Enhanced cleavage of genomic CCR5 using CASX2Max

Development of novel CRISPR/Cas systems enhances opportunities for gene editing to treat infectious diseases, cancer, and genetic disorders. We evaluated CasX2 (PlmCas12e), a class II CRISPR system derived from Planctomycetes, a non-pathogenic bacterium present in aquatic and terrestrial soils. CasX2 offers several advantages over Streptococcus pyogenes Cas9 (SpCas9) and Staphylococcus aureus Cas9 (SaCas9), including its smaller size, distinct protospacer adjacent motif (PAM) requirements, staggered cleavage cuts that promote homology-directed repair, and no known pre-existing immunity in humans. A recent study reported that a three amino acid substitution in CasX2 significantly enhanced cleavage activity (1).
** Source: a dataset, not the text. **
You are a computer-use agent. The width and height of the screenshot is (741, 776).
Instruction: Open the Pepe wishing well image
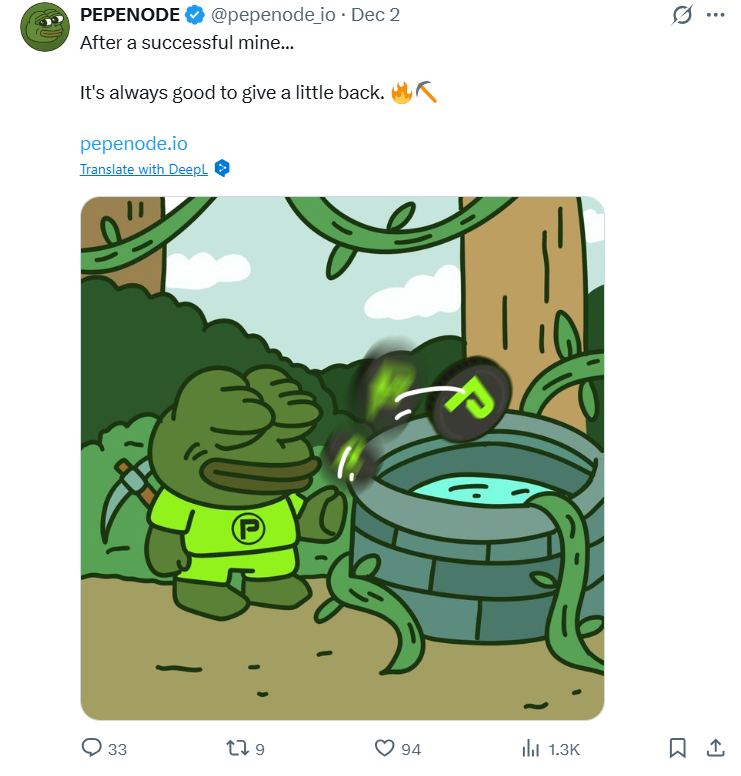click(342, 458)
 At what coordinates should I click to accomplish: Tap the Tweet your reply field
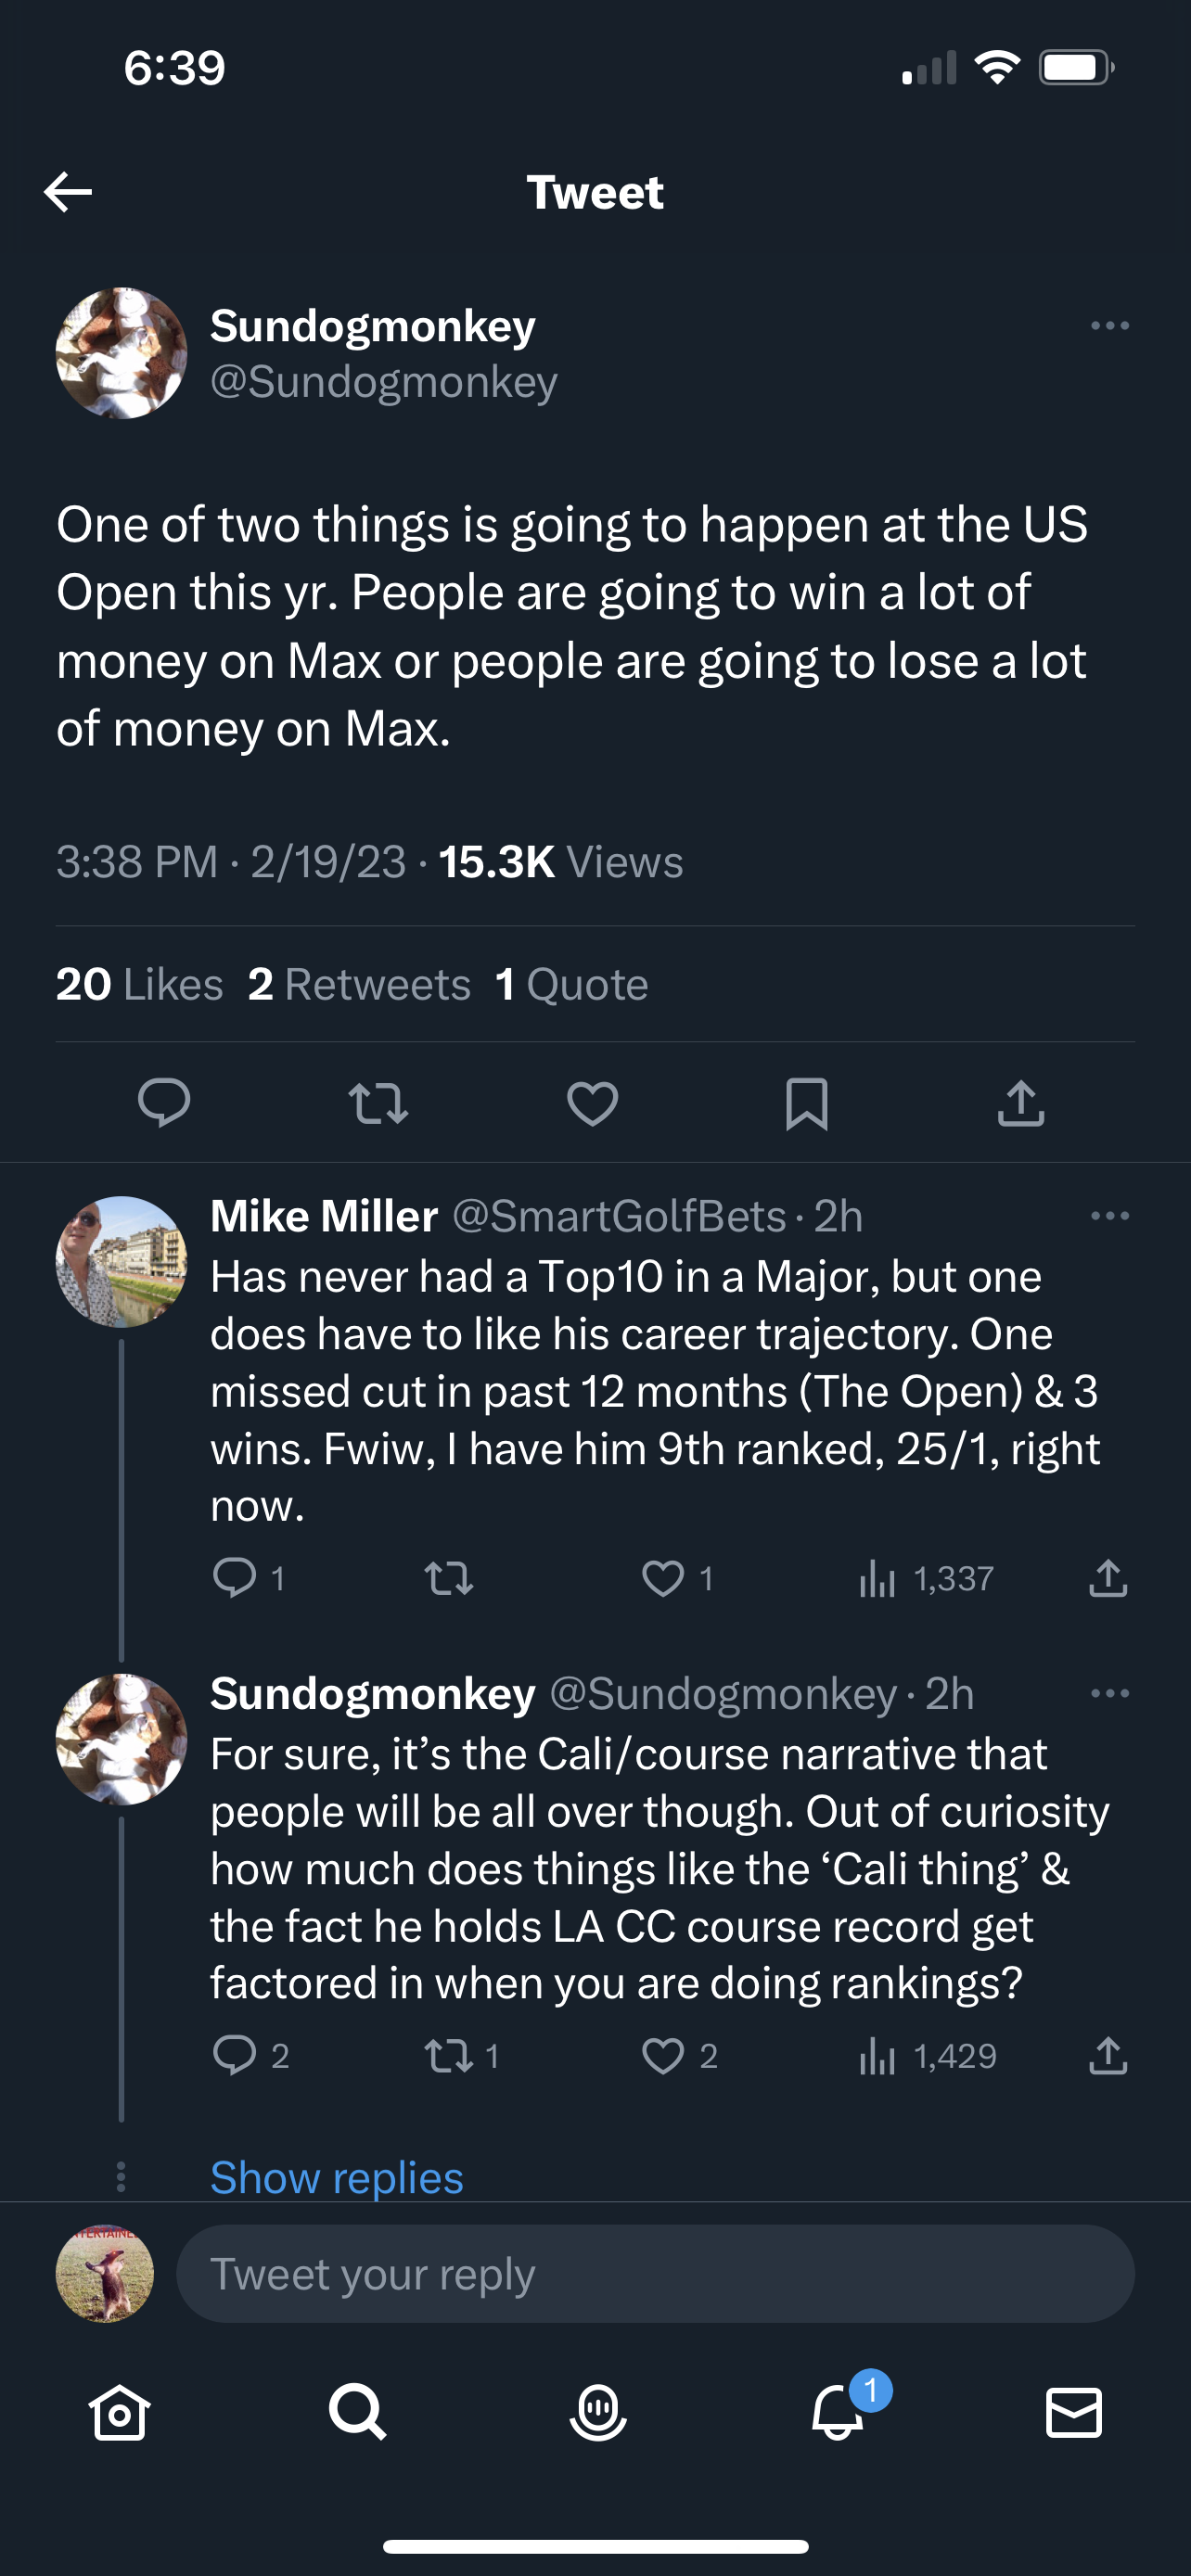tap(655, 2274)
Therefore, we compared cleavage efficiency and double-stranded break repair characteristics between the native CasX2 and the variant, CasX2Max, for cleavage of CCR5, a gene that encodes the CCR5 receptor important for HIV-1 infection. Two CasX2 single guide RNAs (sgRNAs) were designed that flanked the 32 bases deleted in the natural CCR5 {Delta}32 mutation. Nanopore sequencing demonstrated that CasX2 using sgRNAs with spacers of 17 nucleotides (nt), 20 nt or 23 nt in length were ineffective at cleaving genomic CCR5. In contrast, CasX2Max using sgRNAs with 20 nt and 23 nt spacer lengths, enabled robust genomic cleavage of CCR5. Structural modeling indicated that two of the CasX2Max substitutions enhanced sgRNA-DNA duplex stability, while the third improved DNA strand alignment within the catalytic site. These structural changes likely underlie the increased activity of CasX2Max in cellular gene excision. In sum, CasX2Max consistently outperformed native CasX2 across all assays and represents a superior gene-editing platform for therapeutic applications.